La France compte 11,2 juges pour 100 000 habitants en 2020, contre 22 en moyenne en Europe, et 3,2 procureurs contre 11,8 en moyenne. Mais il n’est pas sûr que la promesse d’Emmanuel Macron de créer 1 500 postes de magistrats au cours du quinquennat suffira à combler le retard. Sophie Boyer, présidente du tribunal, a sorti la calculette, sachant que les Hautes-Alpes comptent 142 000 habitants.

Au parquet, le défi est le même. D’autant que le département des Hautes-Alpes ne compte qu’un parquet, contrairement à trois par exemple dans l’Isère. Ce qui engendre des charges supplémentaires, comme l’organisation d’une session d’assises une fois par an.

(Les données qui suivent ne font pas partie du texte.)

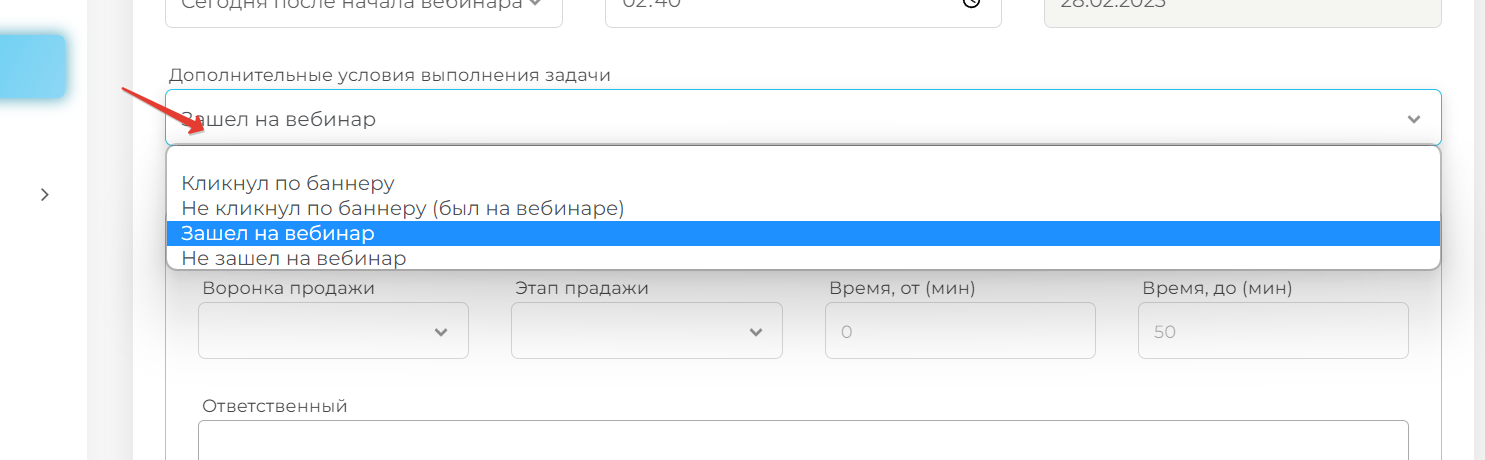Select the 'Кликнул по баннеру' option
The width and height of the screenshot is (1485, 460).
pos(288,183)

Sans compter un sous-effectif criant pour les fonctionnaires et greffiers, qui font tourner la justice au quotidien. Ces fonctionnaires sont actuellement 34 au tribunal de Gap, en comptant les contractuels, un statut très précaire. La moyenne européenne est de 58 fonctionnaires pour 100 000 habitants. « Aujourd’hui, le système ne tient que grâce à l’engagement et à l’abnégation des magistrats et des fonctionnaires de greffe », constatait François Molins, procureur général près la Cour de cassation début janvier. Sophie Boyer place tous ses espoirs dans le budget « exceptionnel » promis par le ministre de la justice Eric Dupont-Moretti.

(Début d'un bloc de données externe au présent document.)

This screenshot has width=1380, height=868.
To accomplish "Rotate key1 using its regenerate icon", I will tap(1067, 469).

Précisons que le procureur de la République Florent Crouhy et la présidente du tribunal ont bon espoir de recruter les trois magistrats manquant dès 2023.

Quelles sont les conséquences pour les justiciables ? Un tribunal, c’est aussi une question de gestion de flux. Le parquet enregistre plus de 9 000 nouvelles procédures pénales chaque année (9 474 en 2022), mais seules quelques 1 200 feront ensuite l’objet de poursuites pénales. Une activité relativement stable et absorbable, selon le procureur.

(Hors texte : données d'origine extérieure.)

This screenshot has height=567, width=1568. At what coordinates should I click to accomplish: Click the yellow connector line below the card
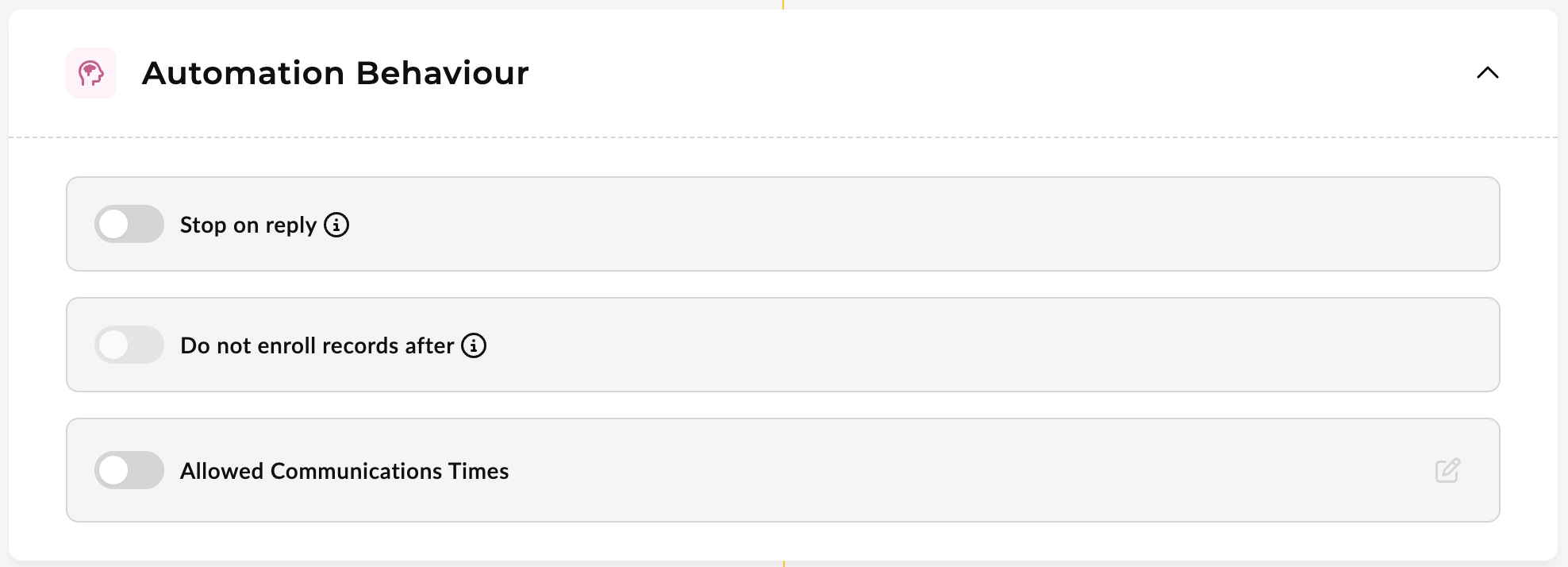tap(783, 564)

Lors de l’audience solennelle de rentrée, Florent Crouhy a ainsi regretté l’obligation de classer sans suite des plaintes qui n’ont pas fait l’objet d’enquêtes, faute de temps. Les délais de convocation au pénal vont de 1 mois et demi à 4 mois. On ne peut pas en dire autant du civil, qui représente des volumes beaucoup plus importants qu’au pénal. On compte environ 2 500 affaires en cours. Sans compter le service de protection des majeurs, celui qui s’occupe des tutelles, avec quelques 2 000 dossiers.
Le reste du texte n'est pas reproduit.